Activity list:
**A.** Using the forum thread about Ava's surgery, list every procedure Ava is having done.
**B.** According to the forum thread about Ava's surgery, until what time is the first poster trying to wait before calling?
**C.** Continue the forum thread about Ava's surgery from the point where it stops.

# Trying not to worry....but.....



## The A Team (Dec 1, 2005)

Here I am at my desk at work. How can I get anything done when Ava is being operated on right now!!!

She's being spayed, teeth cleaned and micro chipped.


:smilie_tischkante::smilie_tischkante: I just can't stand it. I'm sure she'll be fine, but......:w00t:

The clock says 11:35am. I'm trying to wait until noon to call them.....I wish they'd call me......


----------



## edelweiss (Apr 23, 2010)

:wub::wub:
Sending you hugs & well wishes for little bug Ava---what a cutie! She is so tiny that it natural to worry about her. Do up-date us when you hear something. I am praying! Kitzi sends her love.


----------



## aprilb (Jul 9, 2010)

Bless your heart, Pat-I know how you feel. Ava is so tiny, I would feel anxious, too. Usually "no news is good news." Hey, go on and call and give us an update on how she is doing. Hang in there:wub:


----------



## suzimalteselover (Mar 27, 2006)

I completely understand. Ava will be in my thoughts and prayers for a successful surgery today! Hugs Pat. Keep us posted.


----------



## The A Team (Dec 1, 2005)

Source information:
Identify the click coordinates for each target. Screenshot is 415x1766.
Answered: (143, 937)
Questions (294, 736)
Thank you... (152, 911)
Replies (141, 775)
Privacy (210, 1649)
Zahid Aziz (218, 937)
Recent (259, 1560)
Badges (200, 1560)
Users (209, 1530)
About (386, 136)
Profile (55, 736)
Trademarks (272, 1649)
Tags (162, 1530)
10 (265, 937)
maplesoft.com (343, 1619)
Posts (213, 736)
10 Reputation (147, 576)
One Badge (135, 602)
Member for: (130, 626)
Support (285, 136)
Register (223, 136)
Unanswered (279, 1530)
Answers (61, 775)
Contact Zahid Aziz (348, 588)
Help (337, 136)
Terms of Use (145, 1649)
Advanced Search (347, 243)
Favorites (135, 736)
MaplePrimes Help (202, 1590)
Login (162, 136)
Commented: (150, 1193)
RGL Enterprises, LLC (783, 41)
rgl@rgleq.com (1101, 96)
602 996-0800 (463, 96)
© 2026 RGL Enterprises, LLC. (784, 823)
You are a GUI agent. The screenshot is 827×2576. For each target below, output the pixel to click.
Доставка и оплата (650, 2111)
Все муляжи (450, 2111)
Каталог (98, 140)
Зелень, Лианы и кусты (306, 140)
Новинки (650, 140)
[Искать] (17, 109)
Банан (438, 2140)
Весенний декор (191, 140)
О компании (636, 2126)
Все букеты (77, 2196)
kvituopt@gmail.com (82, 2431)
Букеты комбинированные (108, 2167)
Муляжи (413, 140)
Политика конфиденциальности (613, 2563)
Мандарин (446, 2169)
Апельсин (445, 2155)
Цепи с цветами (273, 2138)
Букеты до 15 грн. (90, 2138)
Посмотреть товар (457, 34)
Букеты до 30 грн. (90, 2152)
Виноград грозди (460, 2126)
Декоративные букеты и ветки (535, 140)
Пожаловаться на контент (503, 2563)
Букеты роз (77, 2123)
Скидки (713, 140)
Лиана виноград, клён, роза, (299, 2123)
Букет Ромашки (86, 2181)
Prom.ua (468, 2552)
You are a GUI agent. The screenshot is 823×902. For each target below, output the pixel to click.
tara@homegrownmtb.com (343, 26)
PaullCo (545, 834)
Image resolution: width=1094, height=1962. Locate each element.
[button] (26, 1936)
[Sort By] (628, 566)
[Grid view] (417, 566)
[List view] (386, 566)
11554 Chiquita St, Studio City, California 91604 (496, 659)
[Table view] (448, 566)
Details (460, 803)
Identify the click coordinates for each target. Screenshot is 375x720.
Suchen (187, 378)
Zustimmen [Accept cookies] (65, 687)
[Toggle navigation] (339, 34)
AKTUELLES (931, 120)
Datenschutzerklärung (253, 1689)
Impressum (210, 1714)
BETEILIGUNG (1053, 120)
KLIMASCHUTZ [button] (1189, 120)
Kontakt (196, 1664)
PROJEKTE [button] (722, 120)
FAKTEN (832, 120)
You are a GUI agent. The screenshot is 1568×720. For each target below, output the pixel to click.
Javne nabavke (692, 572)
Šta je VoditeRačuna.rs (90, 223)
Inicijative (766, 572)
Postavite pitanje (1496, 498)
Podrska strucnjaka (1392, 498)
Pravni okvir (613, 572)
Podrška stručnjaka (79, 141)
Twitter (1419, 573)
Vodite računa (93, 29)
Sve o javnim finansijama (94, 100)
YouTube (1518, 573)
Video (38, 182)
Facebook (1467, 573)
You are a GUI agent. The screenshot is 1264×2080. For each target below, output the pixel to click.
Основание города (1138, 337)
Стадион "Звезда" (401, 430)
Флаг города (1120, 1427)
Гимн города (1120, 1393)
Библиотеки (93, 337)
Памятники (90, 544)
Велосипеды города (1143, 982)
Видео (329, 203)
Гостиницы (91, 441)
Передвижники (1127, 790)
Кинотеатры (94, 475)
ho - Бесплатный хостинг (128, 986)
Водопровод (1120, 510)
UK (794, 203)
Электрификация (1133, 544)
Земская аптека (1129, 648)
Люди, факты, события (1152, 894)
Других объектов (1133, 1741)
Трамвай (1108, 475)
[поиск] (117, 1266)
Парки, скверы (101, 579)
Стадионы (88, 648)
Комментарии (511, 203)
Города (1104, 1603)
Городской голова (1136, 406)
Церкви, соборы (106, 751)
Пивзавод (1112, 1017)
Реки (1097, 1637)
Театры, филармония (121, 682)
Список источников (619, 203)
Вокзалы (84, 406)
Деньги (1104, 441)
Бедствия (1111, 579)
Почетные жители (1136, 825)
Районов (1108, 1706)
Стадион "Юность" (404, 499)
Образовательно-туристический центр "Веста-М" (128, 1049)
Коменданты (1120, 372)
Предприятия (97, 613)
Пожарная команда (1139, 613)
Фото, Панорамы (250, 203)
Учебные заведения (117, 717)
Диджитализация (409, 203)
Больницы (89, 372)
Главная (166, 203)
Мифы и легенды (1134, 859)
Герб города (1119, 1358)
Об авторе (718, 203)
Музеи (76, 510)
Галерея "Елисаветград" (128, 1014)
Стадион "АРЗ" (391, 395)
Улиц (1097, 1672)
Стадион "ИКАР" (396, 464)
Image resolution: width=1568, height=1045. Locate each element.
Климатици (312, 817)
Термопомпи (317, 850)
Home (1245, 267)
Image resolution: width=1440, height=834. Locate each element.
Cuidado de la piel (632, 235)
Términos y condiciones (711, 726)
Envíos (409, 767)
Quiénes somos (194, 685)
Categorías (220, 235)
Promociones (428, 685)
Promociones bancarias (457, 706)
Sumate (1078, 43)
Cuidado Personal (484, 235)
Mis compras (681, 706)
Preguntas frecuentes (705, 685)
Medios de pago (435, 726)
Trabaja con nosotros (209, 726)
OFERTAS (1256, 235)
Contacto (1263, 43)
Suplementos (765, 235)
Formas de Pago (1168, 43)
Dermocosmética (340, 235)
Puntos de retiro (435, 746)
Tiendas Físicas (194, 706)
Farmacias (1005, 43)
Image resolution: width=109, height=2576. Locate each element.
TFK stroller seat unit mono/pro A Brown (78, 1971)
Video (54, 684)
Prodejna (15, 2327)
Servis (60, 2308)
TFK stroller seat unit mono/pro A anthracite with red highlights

Answers to this exercise:
**A.** Spaying, teeth cleaning, and microchipping.

**B.** Noon.

**C.**
ok, it's 10 minutes till noon. I just called the vet's office. They must think I'm nuts. :blink:

The girl said "Ava's done, she's fine - you can pick her up after 2 pm" and that was it......plain and simple.....sort of like she was a toy on an assembly line being repaired. 

:blush: Never mind. I am thrilled she's done and that she's ok!!!!! :chili:

Thanks for your well wishes.


----------



## aprilb (Jul 9, 2010)

Yay!!!:chili::chili: Give her a kiss from her aunties.:smootch:


----------



## Ladysmom (Oct 19, 2004)

Great news!


----------



## harrysmom (Sep 28, 2007)

Glad to hear Ava is okay..... :aktion033::aktion033:


----------



## k/c mom (Oct 9, 2004)

Yay!! I am soooo glad to hear that she's A-OK!!! Try keeping her in her stroller (I think I recall your having one). I know I am a "broken record" on this but I used mine for Claire's spay and it was a lifesaver. I could roll her to wherever I was and it kept Kallie and Catcher from messing with her. She loved it! I rolled it up to the bed and she slept in it, also.


----------



## MaxnMinnie (Aug 5, 2010)

ah can't believe teeny Ava was operated on ... glad she's doing well
bet she'll be back to normal in no time


----------



## Lacie's Mom (Oct 11, 2006)

First thing I did when I woke up this morning was say a little prayer for Ava as I remembered that she was getting spayed today. So glad that the ordeal is over with and that she's goind fine.

I know how relieved you must be too.


----------



## Snowbody (Jan 3, 2009)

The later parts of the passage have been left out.